Она сразу понравилась Нине. Вэл, несомненно, был юмористическим и обаятельным человеком. Ее завораживающие голубые глаза сузились от смеха, когда она улыбнулась. Нина предположила, что ей около 48 лет, и заметила, что Вэл довольно красива. Безупречная кожа и сочные губы придавали ей вид какой-нибудь ухоженной рок-звезды с обложки журнала. Кроме густой черной подводки и теней на глазах, она почти не пользовалась косметикой и на удивление была лишена пирсинга, как того обычно требовал бы ее образ.
"Вэл, позволь мне угостить тебя капучино за твои мучения. Я настаиваю", - сказала Нина, надеясь, что Герман прибежит поздно или будет обескуражен погодой.
"Я не хочу навязываться. Вы явно чертовски спешили сюда", - отметила проницательная миссис Джоутсен.
"Да, я был, но теперь, когда мы здесь, почему бы и нет? Проходите, присаживайтесь. Я просто должна знать, откуда у тебя это великолепное украшение на шее", - сказала Нина, когда они сели за столик в углу. Она сделала все возможное, чтобы ее замечание прозвучало как можно более беспечно и пустоголово. Но Вэл сразу же выглядела удивленной тем, что миниатюрную брюнетку покорили ее украшения. Кончики ее пальцев задержались на медном полумесяце, когда она успокоилась.
"Я сказал что-то не так?" Нина немного разыграла свою плотность, чтобы Вэл чувствовала себя более непринужденно.
"Нет, любимая. Просто я не думала, что ты вообще заметишь это под всеми этими слоями воротника рубашки и кожаной куртки, " она застенчиво улыбнулась. "Это старая семейная реликвия".
"Это замечательно. Это старая книга?" Спросила Нина. Вэл бросила на нее взгляд, в котором читалось недоверие, но затем снова стало весело.
"Да, Нина. Это древнее. Вероятно, старше, чем твои пра-пра-бабушка и дедушка, я бы сказал."

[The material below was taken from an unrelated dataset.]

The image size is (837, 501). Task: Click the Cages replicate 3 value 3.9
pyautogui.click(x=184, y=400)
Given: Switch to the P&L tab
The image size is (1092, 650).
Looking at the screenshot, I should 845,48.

"У тебя легкий акцент. Скандинавский?" Нина продолжала прикидываться дурочкой, в то время как она бесстыдно совала нос в чужие дела.

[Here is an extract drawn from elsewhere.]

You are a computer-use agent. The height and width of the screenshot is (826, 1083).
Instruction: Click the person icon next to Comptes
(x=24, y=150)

"О, в этих венах настоящая кульминация культур", - хихикнула Вэл. "Исландская, финская и какая-то немецкая средняя школа в Кардиффе пострадала. Но я много путешествовал, поэтому я просто называю себя гражданином мира ".
"Мне это нравится", - ответила Нина. "Или это должно быть "германский"?" подумала она в веселом возбуждении. В Вэл было что-то завораживающее, но она не могла определить, что именно. Все, что она знала, это то, что она должна была знать о латунном кольце на шее. "Значит, ты в Шотландии из-за Игр горцев?"

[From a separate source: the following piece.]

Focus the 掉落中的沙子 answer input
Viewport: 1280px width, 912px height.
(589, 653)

"О, да, мы зашли посмотреть, когда проезжали мимо. Мы собирались посетить the Cowal Gathering, как и несколько лет назад, но в этом году зашли слишком далеко. Мы были на празднествах в Инвернессе, и я говорю вам, это было... " она, казалось, обдумывала свои слова, " ... забавно. Очень интересно, как появились такие жесткие виды спорта, не так ли?"